Hand hygiene with ABHR
18. Document the procedure and findings according to agency policy. Proper documentation helps ensure patient safety. Document time, date, location, and type of medication injected.
19. Evaluate the patient response to injection within appropriate time frame. The patient will need to be evaluated for therapeutic and adverse effects of the medication or solution.
Data source: Berman & Snyder, 2016; Brookside Associates, 2015a; Clayton, Stock, & Cooper, 2010; Perry et al., 2018

When an intradermal injection is correctly administered Which of the following should appear?

After the ID injection is completed, a bleb (small blister) should appear under the skin. The presence of the bleb indicates that the medication has been correctly placed in the dermis.

Which of the following is used to administer an intradermal injection?

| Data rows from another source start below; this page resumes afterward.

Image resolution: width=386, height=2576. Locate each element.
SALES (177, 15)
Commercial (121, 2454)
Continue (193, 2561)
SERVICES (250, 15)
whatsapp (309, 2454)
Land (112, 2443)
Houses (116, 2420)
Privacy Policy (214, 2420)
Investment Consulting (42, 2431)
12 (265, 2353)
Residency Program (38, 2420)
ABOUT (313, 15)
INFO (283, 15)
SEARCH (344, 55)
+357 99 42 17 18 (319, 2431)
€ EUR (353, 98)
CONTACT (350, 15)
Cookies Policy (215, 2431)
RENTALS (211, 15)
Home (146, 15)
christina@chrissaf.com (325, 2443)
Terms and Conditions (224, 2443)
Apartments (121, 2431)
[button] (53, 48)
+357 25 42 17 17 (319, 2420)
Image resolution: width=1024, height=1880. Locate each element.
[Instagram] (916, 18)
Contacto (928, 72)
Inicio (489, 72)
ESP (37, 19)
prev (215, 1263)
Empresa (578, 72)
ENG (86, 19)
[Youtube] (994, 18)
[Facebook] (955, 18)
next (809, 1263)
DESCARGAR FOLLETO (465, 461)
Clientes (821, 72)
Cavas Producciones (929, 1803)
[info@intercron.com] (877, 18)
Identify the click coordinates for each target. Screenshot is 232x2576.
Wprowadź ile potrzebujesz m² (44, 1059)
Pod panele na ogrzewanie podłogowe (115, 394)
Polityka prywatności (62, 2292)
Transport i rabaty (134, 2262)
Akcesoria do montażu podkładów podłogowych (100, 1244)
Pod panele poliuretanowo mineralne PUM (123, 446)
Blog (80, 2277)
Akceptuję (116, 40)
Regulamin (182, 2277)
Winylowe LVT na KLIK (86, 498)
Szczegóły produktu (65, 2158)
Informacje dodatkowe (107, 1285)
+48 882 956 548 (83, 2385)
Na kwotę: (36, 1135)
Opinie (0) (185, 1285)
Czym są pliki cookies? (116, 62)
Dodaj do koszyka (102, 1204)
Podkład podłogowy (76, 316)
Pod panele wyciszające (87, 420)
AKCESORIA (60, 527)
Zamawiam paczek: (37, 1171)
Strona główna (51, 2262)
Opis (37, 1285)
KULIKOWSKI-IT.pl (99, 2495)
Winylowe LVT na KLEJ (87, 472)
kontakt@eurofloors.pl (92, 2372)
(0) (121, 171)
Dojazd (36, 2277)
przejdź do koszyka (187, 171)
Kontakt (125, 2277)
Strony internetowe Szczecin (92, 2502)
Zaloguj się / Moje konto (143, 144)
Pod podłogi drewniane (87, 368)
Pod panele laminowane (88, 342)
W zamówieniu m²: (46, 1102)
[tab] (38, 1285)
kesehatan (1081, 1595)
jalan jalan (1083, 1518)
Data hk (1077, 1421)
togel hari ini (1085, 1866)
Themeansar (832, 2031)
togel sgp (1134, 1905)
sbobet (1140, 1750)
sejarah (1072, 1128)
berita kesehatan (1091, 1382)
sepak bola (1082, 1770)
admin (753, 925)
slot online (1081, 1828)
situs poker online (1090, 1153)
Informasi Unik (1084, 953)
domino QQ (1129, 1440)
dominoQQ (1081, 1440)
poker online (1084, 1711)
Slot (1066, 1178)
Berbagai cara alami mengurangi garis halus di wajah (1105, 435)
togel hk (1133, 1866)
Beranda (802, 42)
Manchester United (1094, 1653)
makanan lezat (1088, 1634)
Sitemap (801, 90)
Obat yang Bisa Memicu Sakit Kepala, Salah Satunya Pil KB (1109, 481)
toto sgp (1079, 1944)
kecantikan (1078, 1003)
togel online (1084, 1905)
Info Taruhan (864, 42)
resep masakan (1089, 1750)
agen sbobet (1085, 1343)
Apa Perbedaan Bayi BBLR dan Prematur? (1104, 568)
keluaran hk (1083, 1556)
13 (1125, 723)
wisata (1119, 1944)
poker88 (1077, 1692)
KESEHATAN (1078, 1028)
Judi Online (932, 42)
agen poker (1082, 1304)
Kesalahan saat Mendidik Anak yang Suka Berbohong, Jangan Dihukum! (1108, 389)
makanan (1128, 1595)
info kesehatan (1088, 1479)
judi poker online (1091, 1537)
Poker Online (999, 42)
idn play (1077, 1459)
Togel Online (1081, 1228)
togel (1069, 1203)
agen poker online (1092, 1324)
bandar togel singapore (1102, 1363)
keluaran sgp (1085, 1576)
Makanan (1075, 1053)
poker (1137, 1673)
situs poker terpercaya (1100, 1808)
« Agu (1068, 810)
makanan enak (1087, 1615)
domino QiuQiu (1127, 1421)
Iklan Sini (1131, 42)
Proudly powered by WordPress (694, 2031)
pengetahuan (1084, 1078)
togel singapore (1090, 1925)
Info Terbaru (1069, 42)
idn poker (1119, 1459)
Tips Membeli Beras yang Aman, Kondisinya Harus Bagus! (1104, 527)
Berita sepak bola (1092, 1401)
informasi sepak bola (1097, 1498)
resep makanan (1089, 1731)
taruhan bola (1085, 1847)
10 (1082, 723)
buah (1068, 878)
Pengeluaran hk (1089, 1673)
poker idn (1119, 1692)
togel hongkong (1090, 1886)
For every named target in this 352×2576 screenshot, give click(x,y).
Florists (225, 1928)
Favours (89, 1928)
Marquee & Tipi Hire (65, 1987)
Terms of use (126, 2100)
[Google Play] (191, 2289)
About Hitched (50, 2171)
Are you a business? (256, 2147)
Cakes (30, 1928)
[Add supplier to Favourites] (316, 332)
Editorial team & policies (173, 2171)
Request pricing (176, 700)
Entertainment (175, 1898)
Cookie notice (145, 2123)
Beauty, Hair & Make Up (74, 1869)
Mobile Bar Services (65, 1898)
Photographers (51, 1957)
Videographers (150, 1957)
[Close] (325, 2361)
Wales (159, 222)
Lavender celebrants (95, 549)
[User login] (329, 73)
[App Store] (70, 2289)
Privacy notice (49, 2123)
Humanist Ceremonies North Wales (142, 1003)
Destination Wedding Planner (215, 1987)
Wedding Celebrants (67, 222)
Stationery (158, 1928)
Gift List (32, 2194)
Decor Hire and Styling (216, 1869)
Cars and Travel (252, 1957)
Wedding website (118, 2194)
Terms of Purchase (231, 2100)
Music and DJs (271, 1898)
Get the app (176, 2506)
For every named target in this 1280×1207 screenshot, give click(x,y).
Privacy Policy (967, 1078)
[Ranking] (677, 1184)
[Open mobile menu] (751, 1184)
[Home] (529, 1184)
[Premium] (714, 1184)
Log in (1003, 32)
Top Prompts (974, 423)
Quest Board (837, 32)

Intradermal injections (ID) are administered into the dermis just below the epidermis. Use a tuberculin syringe, calibrated in tenths and hundredths of a milliliter, with a needle length of 1/4 inches to 1/2 inches and a gauge of 25 – 27 Page 2 ID injections may be given on the inner aspect of the forearm.

Which of the following is the proper needle position for intradermal injection?

Place the needle almost flat against the patient's skin, bevel side up, and insert needle into the skin. Insert the needle only about 1/4 in, with the entire bevel under the skin. Keeping the bevel side up allows for smooth piercing of the skin and induction of the medication into the dermis.

When is the intradermal route of injection used quizlet?

Intradermal injections are administered into the dermis, just below the epidermis. The intradermal route has the longest absorption time of all parenteral routes. For this reason, intradermal injections are used for sensitivity tests, such as tuberculin and allergy tests, and local anesthesia.